● **Enunciado**
Enumere, sem repetições e pela ordem da primeira ocorrência, todas as localidades (cidades ou vilas) referidas no artigo sobre a alta velocidade ferroviária.

Uma cimeira ibérica para repor a alta velocidade nos carris certos?

Se optarmos pela bitola ibérica ficaremos isolados da rede europeia de AVF, dificultando a interligação com os mais de 3 mil km da rede espanhola.

A Cimeira Luso-Espanhola é talvez a última oportunidade de reparar o erro cometido pelo anterior governo relativamente às ligações ferroviárias com Espanha. Com o resgate financeiro a que o país foi sujeito a partir de 2011, o então governo (PSD/CDS) foi obrigado a adiar os grandes investimentos públicos anteriormente decididos, nomeadamente os relativos às linhas de alta velocidade ferroviária (AVF) entre Lisboa e Madrid e entre Porto, Lisboa e Vigo.

Todavia, é importante recordar que a decisão tomada foi a de suspender os projetos em causa (num deles implicando uma indemnização de centenas de milhões de euros ao consórcio a quem tinha sido adjudicada a obra) e nunca o de pôr em causa a sua necessidade e características técnicas.

Aliás, seria estranho que um governo do mesmo partido que assinou os acordos da 19ª Cimeira Luso-Espanhola, realizada na Figueira da Foz em 2003, onde se acordaram as quatro ligações ferroviárias de alta velocidade (três a concretizar até 2015!) viesse pôr em causa o que fora decidido ao mais alto nível entre os dois governos.

Convém ainda relembrar que o projeto de uma rede de AVF percorreu inúmeros governos, apenas variando o número e o pormenor do traçado das novas linhas, além das prioridades a considerar. No entanto, ao longo de 40 anos, houve uma característica que se manteve constante neste projeto: a construção das linhas (nomeadamente as destinadas ao serviço de passageiros) seria em bitola UIC (europeia), mais estreita que a da rede ferroviária principal existente no país.

Este raro consenso nacional viria a ser interrompido quando, sem justificação técnica plausível, o governo em funções em 2016 decidiu optar por manter a bitola ibérica nas novas linhas a construir. Uma tal inversão política foi justificada com base em dois argumentos, qualquer deles carecendo de fundamentação técnica aceitável.

Por um lado, defendeu-se que essa seria a forma de todas as capitais de distrito – e não apenas as que seriam servidas diretamente pelas novas linhas – poderem vir a beneficiar da redução dos tempos de percurso proporcionada pela AVF. Por outro lado, e mais surpreendentemente, aquando de uma visita dos responsáveis governamentais às obras em curso na linha Évora/Badajoz, afirmava-se que bastaria “desapertar” os carris de um lado e “apertá-los” no outro lado das travessas de dupla fixação, para que se mudasse da bitola ibérica para a europeia.

No que se refere ao primeiro argumento, ninguém soube explicar como, na prática, se processaria a suposta redução de tempos de viagem. Seriam os novos comboios (que custam na ordem dos 35 milhões de euros) a fazerem as ligações às ditas capitais de distrito, com populações entre os 50 e os 100 mil habitantes? Ou, mais realisticamente, teria de haver um transbordo nas estações da linha de AVF donde partem as atuais linhas que servem essas cidades? Mas, neste caso, para quê afetar comboios de tão elevado custo para servir populações tão reduzidas? A haver transbordo, porque não utilizar os comboios usuais para esse serviço? Ninguém soube explicar.

● **Dados recolhidos**

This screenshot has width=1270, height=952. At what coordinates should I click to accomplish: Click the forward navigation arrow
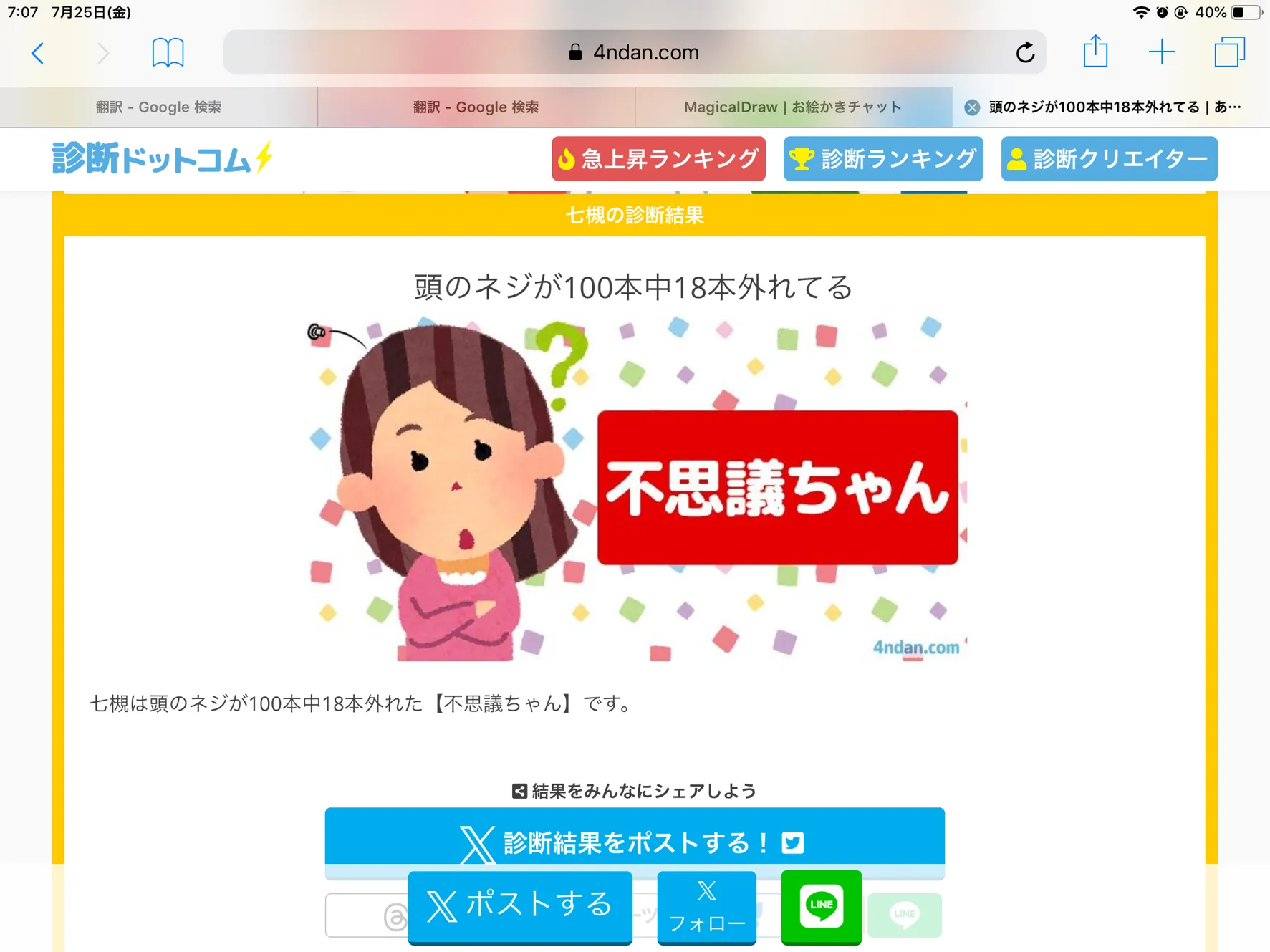point(103,53)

● **Resolução**
Lisboa, Madrid, Porto, Vigo, Figueira da Foz, Évora, Badajoz